I have a thing. I have a thing I was going to mention, just a proposal to throw out there. When Sam Seaborn was a congressional aide, they had an expression, "no idea was too stupid to say out loud."
I've decided to use Daily Kos as a safe place to brainstorm. We'll see if that decision bears fruit on the flip.
A cursory look at the documents published on the White House website makes it look like Social Security will take in about $820B and pay out about $540B in 2006. So of the 12.4% tax, only about 8.2% is needed to pay the benefits. That of course will rise over time, and real reform will be necessary, but we'll do it on
our terms.
The idea: Why don't we propose to cut the FICA tax by 4.2%? The proposal would include a provision for the tax to ratchet up annually up to 12.4%, pending real reform.

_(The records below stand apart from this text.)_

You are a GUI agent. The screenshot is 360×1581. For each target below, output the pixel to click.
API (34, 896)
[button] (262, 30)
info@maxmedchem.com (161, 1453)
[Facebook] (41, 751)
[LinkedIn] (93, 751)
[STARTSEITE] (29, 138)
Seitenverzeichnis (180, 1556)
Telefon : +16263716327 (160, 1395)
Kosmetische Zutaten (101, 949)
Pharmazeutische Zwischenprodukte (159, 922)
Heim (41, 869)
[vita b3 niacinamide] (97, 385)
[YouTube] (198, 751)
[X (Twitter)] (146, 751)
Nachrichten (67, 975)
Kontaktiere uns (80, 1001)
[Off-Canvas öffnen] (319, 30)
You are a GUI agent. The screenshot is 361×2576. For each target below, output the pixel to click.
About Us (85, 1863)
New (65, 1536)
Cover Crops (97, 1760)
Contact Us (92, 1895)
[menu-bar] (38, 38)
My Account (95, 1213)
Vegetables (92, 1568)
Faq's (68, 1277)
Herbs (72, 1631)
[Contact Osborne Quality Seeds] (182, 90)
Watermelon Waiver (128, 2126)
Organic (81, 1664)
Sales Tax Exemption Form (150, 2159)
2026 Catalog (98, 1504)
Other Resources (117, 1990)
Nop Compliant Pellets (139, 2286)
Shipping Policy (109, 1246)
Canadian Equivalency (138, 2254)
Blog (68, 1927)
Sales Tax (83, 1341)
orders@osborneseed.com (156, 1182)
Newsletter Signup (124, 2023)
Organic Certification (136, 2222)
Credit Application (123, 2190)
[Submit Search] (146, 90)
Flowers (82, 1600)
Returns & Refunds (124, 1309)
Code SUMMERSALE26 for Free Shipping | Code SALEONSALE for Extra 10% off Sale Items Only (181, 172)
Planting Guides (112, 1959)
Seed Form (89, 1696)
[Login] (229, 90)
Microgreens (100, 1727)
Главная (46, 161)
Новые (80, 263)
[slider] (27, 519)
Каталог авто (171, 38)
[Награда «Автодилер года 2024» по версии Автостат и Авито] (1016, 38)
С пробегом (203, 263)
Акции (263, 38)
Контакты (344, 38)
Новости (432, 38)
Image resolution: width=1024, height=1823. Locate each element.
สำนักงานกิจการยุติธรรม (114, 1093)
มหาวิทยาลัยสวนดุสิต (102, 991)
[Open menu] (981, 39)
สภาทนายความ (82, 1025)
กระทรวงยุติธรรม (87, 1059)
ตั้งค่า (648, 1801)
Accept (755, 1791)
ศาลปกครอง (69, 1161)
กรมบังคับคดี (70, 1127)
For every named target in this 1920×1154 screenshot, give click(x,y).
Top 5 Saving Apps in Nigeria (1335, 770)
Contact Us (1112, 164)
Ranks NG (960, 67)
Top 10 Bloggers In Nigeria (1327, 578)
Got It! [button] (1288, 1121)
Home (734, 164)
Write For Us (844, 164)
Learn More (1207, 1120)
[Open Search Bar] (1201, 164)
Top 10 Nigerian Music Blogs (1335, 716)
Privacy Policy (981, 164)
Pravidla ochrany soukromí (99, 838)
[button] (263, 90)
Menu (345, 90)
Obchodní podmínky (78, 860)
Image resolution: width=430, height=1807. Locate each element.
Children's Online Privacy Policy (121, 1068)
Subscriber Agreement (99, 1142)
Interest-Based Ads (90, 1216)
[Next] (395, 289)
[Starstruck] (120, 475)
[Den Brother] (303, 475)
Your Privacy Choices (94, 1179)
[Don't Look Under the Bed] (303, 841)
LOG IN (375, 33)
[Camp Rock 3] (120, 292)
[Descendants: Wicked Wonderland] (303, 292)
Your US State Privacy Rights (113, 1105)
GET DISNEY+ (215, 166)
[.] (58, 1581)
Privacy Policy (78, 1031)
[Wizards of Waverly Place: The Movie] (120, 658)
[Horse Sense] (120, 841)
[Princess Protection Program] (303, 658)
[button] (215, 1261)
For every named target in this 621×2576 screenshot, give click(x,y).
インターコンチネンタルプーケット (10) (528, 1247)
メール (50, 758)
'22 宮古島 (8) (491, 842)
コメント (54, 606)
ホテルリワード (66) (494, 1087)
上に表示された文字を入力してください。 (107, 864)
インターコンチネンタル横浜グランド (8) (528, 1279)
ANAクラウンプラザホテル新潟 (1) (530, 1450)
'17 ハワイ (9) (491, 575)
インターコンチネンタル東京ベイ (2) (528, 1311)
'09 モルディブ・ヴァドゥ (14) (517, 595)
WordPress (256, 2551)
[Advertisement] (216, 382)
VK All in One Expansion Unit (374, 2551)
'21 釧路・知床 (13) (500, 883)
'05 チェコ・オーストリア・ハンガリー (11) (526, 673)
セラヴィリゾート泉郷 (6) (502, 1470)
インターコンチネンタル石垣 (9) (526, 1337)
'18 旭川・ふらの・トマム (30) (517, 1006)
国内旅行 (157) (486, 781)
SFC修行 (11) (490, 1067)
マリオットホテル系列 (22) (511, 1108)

The FICA tax is regressive to begin with, and for low-income Americans it is a significant one. Cutting it will be the kind of tax cut that helps the right people. What makes it even better, though, is that the Republicans would never let it happen.
Getting rid of the Social Security surplus would negate the accounting tricks that make it look like the on-budget deficit is only [Note To Self: find the up-to-date, huge number before posting]. To keep the deficit from increasing by another $280B, they would have to roll back the Bush tax cuts, which they'll never do. A deficit increase of that magnitude would increase either interest rates or inflation, which they don't want going into November.
If they allow the FICA tax cut to go through, interest rates go up and they are hurt in November. If they vote against it, then they've just voted against a tax cut that would help millions of people in an election year. It's a rock and a hard place.
Of course, there are any number of places where my numbers or analysis could be wrong, which is why I'm asking for input. Your thoughts?